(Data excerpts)
BEGIN

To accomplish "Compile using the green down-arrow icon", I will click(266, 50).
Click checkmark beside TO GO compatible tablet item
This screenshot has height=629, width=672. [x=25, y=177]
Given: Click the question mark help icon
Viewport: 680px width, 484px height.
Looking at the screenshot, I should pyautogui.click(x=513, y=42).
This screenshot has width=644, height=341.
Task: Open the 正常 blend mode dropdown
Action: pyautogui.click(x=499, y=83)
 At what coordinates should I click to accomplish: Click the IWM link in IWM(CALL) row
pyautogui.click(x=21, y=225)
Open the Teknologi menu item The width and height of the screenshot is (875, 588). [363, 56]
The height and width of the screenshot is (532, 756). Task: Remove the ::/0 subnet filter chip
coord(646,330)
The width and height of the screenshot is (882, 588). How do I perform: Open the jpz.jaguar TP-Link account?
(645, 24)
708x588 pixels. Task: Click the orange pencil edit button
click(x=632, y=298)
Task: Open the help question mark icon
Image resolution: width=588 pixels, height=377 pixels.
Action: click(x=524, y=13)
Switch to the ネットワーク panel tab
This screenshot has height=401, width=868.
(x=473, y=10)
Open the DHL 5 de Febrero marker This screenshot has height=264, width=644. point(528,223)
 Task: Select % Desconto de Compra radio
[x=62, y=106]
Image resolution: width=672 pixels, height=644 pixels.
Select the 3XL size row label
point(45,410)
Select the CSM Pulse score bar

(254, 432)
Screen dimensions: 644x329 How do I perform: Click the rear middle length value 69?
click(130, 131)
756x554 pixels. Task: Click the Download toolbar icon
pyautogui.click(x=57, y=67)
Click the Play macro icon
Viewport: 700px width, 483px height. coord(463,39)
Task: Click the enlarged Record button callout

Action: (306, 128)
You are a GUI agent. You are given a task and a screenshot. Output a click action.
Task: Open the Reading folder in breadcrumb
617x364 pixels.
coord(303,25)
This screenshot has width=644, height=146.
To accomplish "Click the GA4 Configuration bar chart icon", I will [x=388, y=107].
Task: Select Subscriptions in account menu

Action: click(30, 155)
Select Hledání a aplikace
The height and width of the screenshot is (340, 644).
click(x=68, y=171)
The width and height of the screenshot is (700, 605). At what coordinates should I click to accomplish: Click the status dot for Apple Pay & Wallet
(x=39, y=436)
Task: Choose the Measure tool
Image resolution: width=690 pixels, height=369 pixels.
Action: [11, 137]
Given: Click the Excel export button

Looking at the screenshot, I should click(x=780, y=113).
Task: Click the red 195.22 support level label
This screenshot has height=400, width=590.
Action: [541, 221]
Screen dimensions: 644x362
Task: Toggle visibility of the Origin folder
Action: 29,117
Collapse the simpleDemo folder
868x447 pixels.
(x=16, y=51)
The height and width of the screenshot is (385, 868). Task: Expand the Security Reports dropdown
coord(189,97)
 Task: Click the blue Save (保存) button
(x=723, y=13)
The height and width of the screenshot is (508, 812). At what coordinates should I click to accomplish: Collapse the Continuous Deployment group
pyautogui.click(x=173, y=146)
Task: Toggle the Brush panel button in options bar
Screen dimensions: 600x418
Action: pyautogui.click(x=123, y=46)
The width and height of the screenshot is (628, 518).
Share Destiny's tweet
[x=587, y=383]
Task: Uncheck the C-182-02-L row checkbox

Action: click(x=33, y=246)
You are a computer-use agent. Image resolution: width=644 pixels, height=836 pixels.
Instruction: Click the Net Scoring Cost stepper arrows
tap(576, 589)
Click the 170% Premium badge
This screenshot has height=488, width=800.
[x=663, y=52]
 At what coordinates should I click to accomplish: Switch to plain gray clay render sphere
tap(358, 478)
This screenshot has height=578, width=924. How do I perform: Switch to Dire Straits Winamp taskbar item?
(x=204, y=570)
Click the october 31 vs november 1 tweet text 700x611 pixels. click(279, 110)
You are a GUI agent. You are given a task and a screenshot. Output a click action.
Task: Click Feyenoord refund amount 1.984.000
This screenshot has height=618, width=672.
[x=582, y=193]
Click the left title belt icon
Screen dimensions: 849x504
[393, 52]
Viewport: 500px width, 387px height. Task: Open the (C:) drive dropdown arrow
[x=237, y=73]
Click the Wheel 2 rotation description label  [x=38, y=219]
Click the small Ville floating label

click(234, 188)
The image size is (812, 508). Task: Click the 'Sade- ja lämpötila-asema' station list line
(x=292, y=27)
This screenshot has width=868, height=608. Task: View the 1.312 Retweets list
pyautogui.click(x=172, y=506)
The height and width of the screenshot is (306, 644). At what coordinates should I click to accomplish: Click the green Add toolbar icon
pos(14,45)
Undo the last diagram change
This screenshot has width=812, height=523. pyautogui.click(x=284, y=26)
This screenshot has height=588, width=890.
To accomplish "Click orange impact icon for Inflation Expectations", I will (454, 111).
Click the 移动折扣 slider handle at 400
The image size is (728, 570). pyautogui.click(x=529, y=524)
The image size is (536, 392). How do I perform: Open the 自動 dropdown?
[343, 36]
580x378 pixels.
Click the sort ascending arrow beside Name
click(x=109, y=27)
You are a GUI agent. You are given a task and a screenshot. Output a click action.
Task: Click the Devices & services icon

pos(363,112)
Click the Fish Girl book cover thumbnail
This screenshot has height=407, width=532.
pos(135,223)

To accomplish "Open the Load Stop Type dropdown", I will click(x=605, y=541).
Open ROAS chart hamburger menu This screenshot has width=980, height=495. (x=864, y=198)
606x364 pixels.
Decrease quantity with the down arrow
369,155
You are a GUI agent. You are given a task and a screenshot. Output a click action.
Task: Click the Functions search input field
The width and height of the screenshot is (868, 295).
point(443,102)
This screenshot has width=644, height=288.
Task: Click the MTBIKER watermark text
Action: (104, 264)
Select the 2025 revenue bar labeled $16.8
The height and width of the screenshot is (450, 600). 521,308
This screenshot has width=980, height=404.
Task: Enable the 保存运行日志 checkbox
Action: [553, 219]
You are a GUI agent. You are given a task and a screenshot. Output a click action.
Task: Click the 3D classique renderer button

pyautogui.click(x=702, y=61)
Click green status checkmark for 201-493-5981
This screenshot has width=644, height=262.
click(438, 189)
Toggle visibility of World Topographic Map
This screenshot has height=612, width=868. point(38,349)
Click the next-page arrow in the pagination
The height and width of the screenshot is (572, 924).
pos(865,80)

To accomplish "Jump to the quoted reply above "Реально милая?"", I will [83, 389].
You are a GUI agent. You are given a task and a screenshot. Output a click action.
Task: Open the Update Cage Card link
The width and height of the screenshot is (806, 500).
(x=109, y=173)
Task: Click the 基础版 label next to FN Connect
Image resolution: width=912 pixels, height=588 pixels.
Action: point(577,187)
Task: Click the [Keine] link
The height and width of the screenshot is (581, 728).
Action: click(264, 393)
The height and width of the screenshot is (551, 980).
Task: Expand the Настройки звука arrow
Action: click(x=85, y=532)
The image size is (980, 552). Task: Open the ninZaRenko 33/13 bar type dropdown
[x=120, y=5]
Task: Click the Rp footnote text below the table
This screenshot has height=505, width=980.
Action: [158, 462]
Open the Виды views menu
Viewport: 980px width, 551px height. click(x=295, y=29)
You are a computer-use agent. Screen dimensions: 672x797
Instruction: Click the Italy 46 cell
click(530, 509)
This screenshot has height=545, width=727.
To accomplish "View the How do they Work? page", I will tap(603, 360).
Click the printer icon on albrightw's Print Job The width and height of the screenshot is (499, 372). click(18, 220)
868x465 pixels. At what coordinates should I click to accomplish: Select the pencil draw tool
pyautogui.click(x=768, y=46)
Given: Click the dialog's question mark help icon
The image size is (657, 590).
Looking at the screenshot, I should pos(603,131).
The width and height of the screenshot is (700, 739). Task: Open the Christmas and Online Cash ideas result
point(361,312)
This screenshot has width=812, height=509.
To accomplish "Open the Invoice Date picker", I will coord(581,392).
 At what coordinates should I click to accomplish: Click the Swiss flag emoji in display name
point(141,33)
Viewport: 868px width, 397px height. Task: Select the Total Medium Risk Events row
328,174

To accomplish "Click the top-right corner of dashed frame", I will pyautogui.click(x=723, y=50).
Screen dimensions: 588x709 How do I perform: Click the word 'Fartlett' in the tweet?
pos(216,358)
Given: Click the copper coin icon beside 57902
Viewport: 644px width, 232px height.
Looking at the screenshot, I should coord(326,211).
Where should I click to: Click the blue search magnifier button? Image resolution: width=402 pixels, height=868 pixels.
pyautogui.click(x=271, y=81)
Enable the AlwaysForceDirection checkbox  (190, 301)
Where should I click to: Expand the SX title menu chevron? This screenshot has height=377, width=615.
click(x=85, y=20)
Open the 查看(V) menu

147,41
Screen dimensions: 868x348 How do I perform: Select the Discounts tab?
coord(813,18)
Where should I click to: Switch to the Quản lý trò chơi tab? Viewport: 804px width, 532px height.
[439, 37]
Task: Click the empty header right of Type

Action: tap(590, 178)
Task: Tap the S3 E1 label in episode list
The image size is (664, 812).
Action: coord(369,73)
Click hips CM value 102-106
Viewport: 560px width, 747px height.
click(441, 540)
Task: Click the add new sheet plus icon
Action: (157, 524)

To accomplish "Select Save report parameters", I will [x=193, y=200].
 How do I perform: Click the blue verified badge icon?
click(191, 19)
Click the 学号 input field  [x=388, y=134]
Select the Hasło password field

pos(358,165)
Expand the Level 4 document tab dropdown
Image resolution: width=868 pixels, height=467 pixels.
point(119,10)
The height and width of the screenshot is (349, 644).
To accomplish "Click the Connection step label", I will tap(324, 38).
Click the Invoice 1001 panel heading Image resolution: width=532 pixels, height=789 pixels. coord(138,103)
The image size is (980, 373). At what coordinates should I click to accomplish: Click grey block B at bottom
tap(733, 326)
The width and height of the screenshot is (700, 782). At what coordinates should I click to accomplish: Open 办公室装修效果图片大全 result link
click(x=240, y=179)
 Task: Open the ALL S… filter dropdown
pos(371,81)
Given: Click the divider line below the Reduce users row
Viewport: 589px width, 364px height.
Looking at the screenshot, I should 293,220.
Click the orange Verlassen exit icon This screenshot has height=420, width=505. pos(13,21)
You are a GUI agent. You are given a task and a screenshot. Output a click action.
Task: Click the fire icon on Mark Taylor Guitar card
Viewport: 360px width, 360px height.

END

» **Work task**
Copy out every line from the data above in which the word "below" occurs.

» **Task output**
Task: Click the Rp footnote text below the table
Given: Click the divider line below the Reduce users row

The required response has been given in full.